As One Russian Cargo Ship Burns Up, Replacement Prepares to Fly
Backdropped by a blue and white Earth and the blackness of space, the International Space Station is seen from space shuttle Endeavour as the two spacecraft begin their relative separation on Nov. 28, 2008 during the STS-126 mission.
MOSCOW - (Interfax-AVN) - Debris of the Russian space freighter Progress M-01M plunged into the Pacific Ocean following the ship's fiery reentry, Mission Control in Korolyov told Interfax-AVN.
"Those parts of the space freighter which had not been burnt on reentry dropped into the Pacific Ocean," a Mission Control spokesman said.
"The time and the place where the debris dived into the water cannot be exactly given, since there are no Russian observation means in that pat of the world. But the data are not expected to differ seriously from an earlier estimate, provided by Mission Control's ballistic service with an experience of nearly 50 years of doing this job, he said.
The area where the debris dropped safely into the ocean is some 3,000 kilometers east of the capital of New Zealand, Wellington. It is at a long distance from navigation routes. Only heat-resistant parts of the spaceship reached the water.
Progress M-01M, also known as Progress 31, blasted off from Baikonur, Kazakhstan, on November 26 and docked with the International Space Station (ISS) on November 30, bringing along 2.5 tonnes of various cargo, including water, air, food, research equipment and fuel. It was used to adjust the ISS orbit on December 17. The spaceship departed from the ISS on February 6 and its flight characteristics and systems were tested by Mission Control specialists for two days before its destructive reentry.
Progress M-01M is a spaceship of a new series, fitted with a digital flight control system.
A Progress M-66, also known as Progress 32, a previous-series space freighter, will fly to the ISS on February 13. Its launch from the Baikonur is scheduled for 8:49 a.m., Moscow time, February 10.
Head of the diet section of the Institute for Medical and Biological Problems Alexander Agureyev told Interfax on Monday that 15 kilos of cottage cheese and fresh vegetables and fruit (apples, oranges, garlic and onion) had been loaded on the Progress. This amount should be enough for a month. In addition, the families of the ISS crewmembers added chocolates and a waffle cake to the food package.

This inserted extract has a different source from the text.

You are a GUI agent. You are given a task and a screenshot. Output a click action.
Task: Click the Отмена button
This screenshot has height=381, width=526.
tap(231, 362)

Progress M-66 is the last but one spacecraft in the 300 series which is still equipped with analog control systems. In the future they will be replaced by spacecraft of the 400 series with a new onboard computer and miniature telemetric system. These systems were tested on the Progress M-01M spaceship launched to ISS in November 2008 and dumped in the Pacific Ocean last Sunday. After the completion of tests the systems will be installed in the new modification of the piloted Soyuz spacecraft.